= Thomas Buckner =

American opera singer (born 1941)

Thomas Buckner (born 1941) is an American baritone vocalist specializing in the performance of contemporary classical music and improvised music. In his work, he utilizes a wide range of extended (non-traditional) vocal techniques.

Buckner also works as a concert promoter; in Berkeley, California, he founded the 1750 Arch Concerts, which presented over 100 musical events per year for eight years. He also founded the record label 1750 Arch Records, which released more than 50 LPs. Also in Berkeley, he co-led the 23-member Arch Ensemble with composer Robert Hughes. He operates the record label Mutable Music.

==Life and career==

Buckner is a grandson of International Business Machines founder Thomas J. Watson, Sr. In the early 1970s, while his uncle John N. Irwin, II served as the U.S. Ambassador to France, Buckner was one of approximately 500 left-leaning Americans on Richard Nixon's so-called "enemies list."

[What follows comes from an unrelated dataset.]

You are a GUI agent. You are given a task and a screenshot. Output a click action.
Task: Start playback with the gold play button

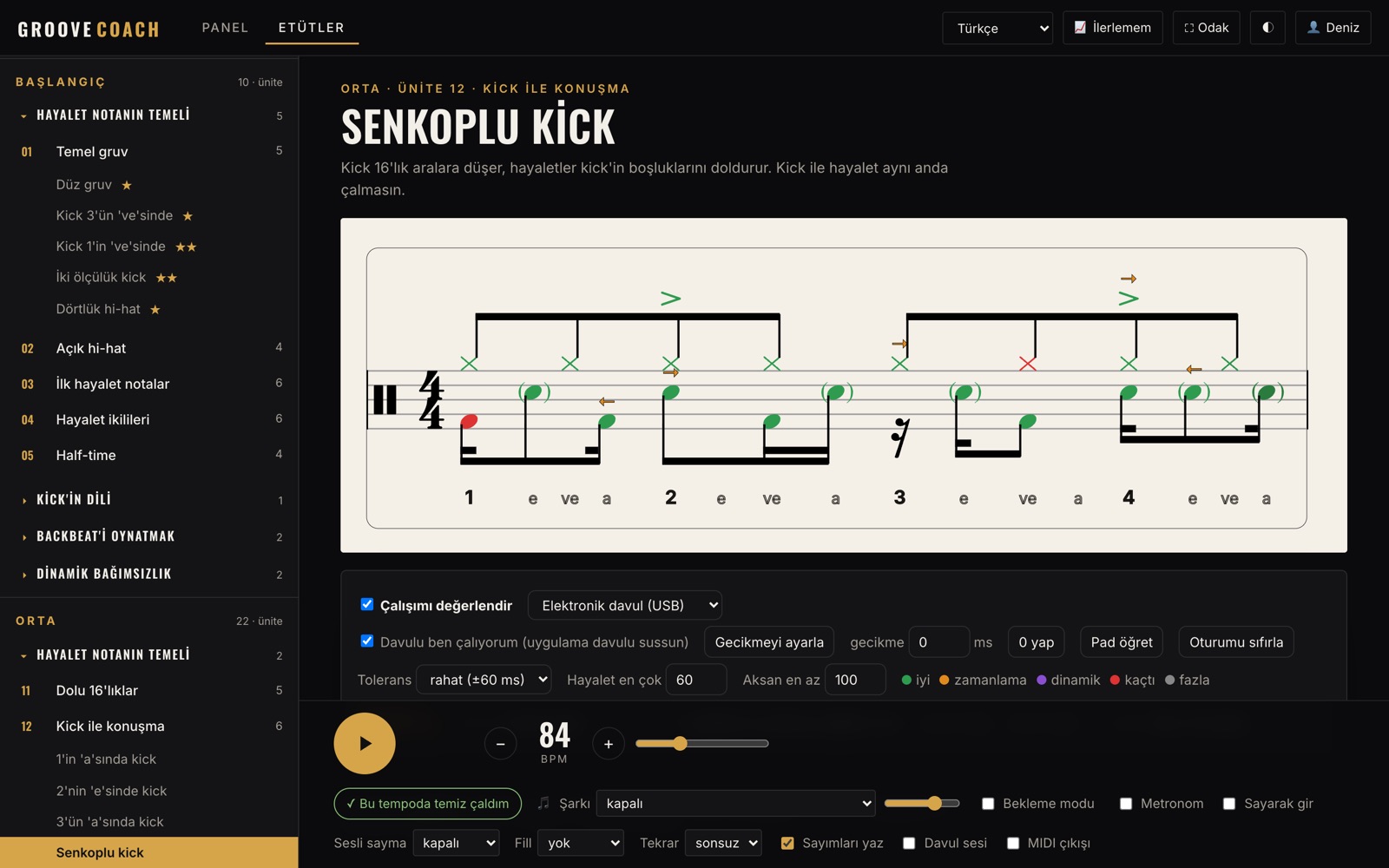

He grew up in Westchester County, New York, and has lived in New York City since 1983. His wife is the bharatanatyam dancer Kamala Cesar, whom he married in 1992. He is the brother of painter Walker Buckner and children's advocate Elizabeth Buckner.

Buckner is an alumnus of the Music Academy of the West, where he attended in 1970.

==Discography==

With Muhal Richard Abrams
- The Visibility of Thought (Mutable, 2001)

With Jerome Cooper
- Alone, Together, Apart (Mutable, 2003)

With Roscoe Mitchell
- 8 O'Clock: Two Improvisations (Mutable, 2001)
- Numbers (RogueArt, 2011)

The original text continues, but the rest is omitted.